Etonnante Palme d'Or cannoise en 1955, Marty de Delbert Mann fait office de remise en question frontale de l'American Way of Life au lendemain de la seconde guerre mondiale, où l'obsession sécuritaire du foyer domestique et ses idéaux conformistes pouvaient conduire au mal-être dépressif le plus redoutable.
Le personnage éponyme d'apparence bourrue interprété par Ernest Borgnine se retrouve sans cesse déchiré entre deux pôles - la pression sociale exercée par sa famille et amis d'une part, son coup de foudre pour Clara (Betsy Blair) d'autre part - femme elle-aussi marginalisée par sa non-concordance avec les standards de beauté en vigueur à l'époque.

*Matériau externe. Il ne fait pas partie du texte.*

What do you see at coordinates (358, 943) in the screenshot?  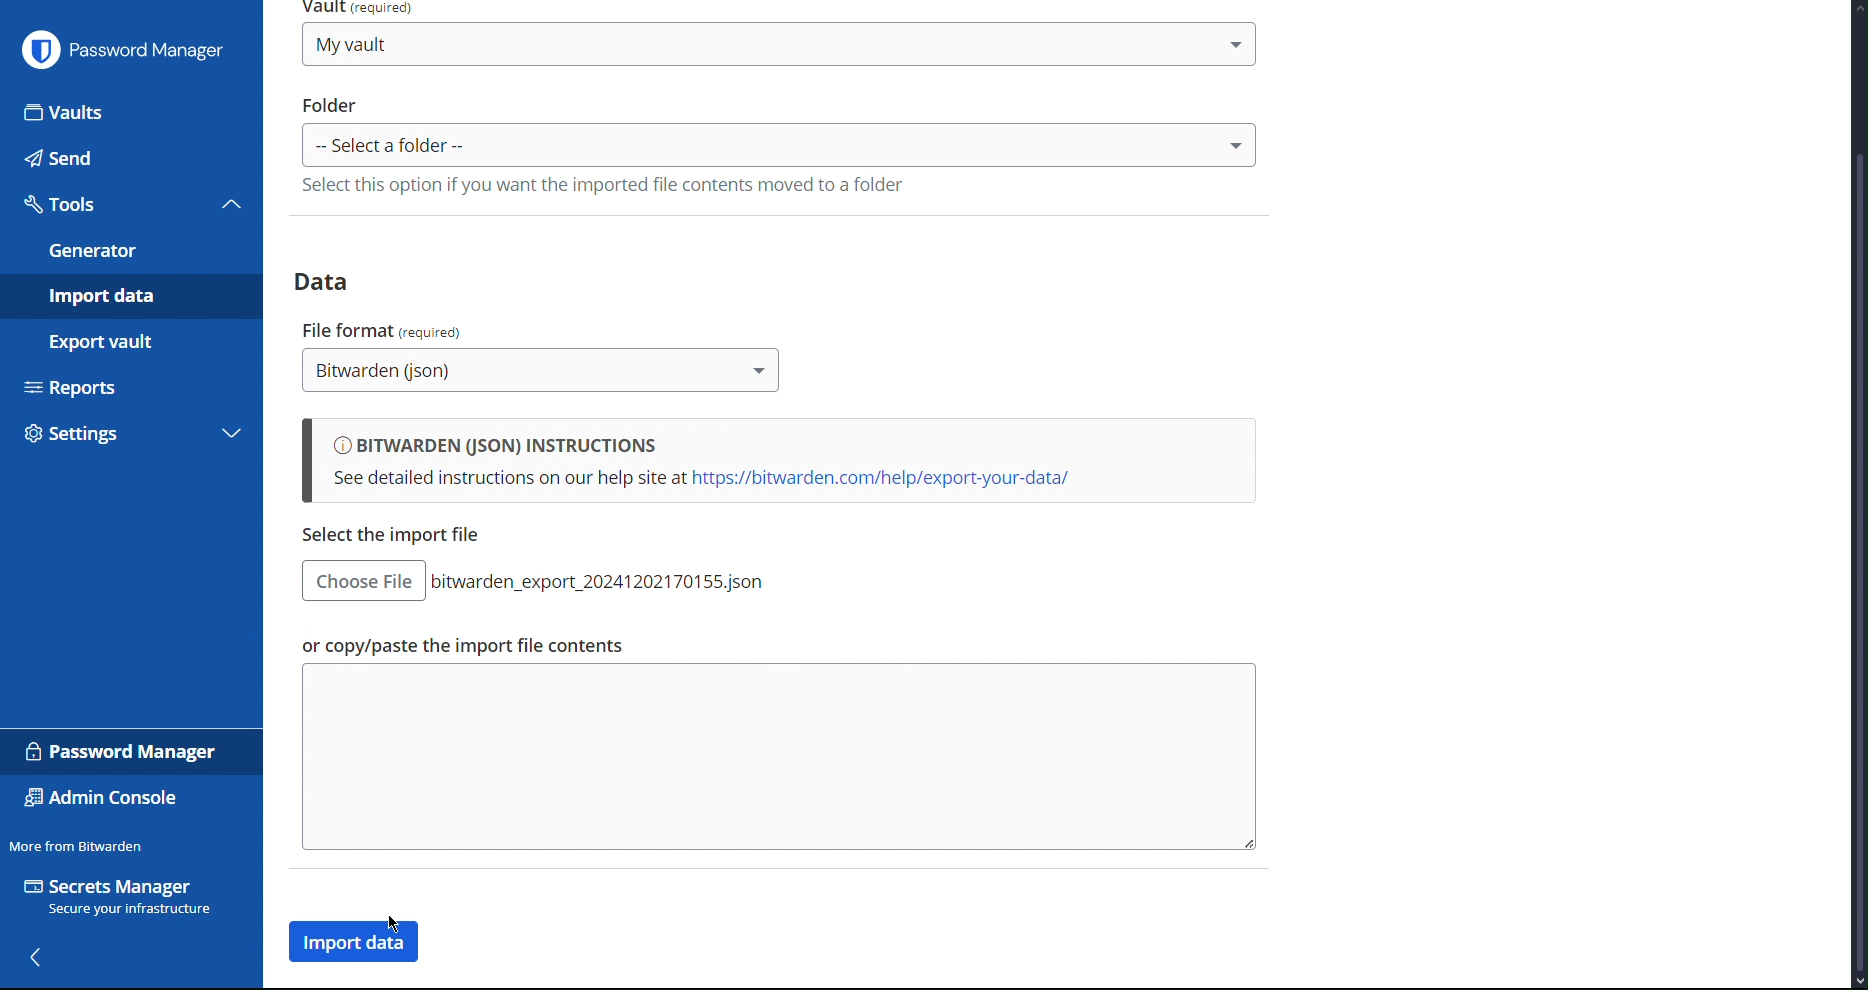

Borgnine, pourtant habitué aux rôles de brutes épaisses, livre peut-être ici sa meilleure performance à l'écran. D'une justesse sidérante, il traduit le malaise intérieur de Marty par de subtiles inflexions de voix et transitions de posture corporelle qui le rendent immédiatement attachant. Sa partenaire, d'une pudeur déchirante, n'est pas en reste et ils forment à eux deux l'un des couples tragiques les plus authentiques du Hollywood Classique.
Mais ce qui frappe encore plus dans Marty, c'est la manière dont la caméra va constamment se mettre au service des personnages et des situations avec une sorte d'invisible virtuosité. Privilégiant les plans longs et la profondeur de champ en cadrant simultanément plusieurs caractères, la mise en scène de Delbert Mann permet de cartographier les conflits intimes à l'œuvre entre eux avec une redoutable économie de moyens.
Œuvre d'une admirable maîtrise aussi bien en terme visuel que de direction d'acteur, Marty bénéficie enfin comme atout ultime de la plume de Paddy Chayefsky, scénariste plus connu pour son travail sur le Network de Sidney Lumet. Les velléités contestataires de l'homme font mouche au travers de dialogues équilibrés, souvent sardoniques sans jamais tomber dans un cynisme trop appuyé qui aurait nuit au métrage.
Le happy-end protocolaire (sûrement imposé par la production), qui jure cependant et paradoxalement de manière trop abrupte avec la tonalité générale du film, constitue d'ailleurs le seul petit point noir de cette masterpiece à redécouvrir dans les plus brefs délais.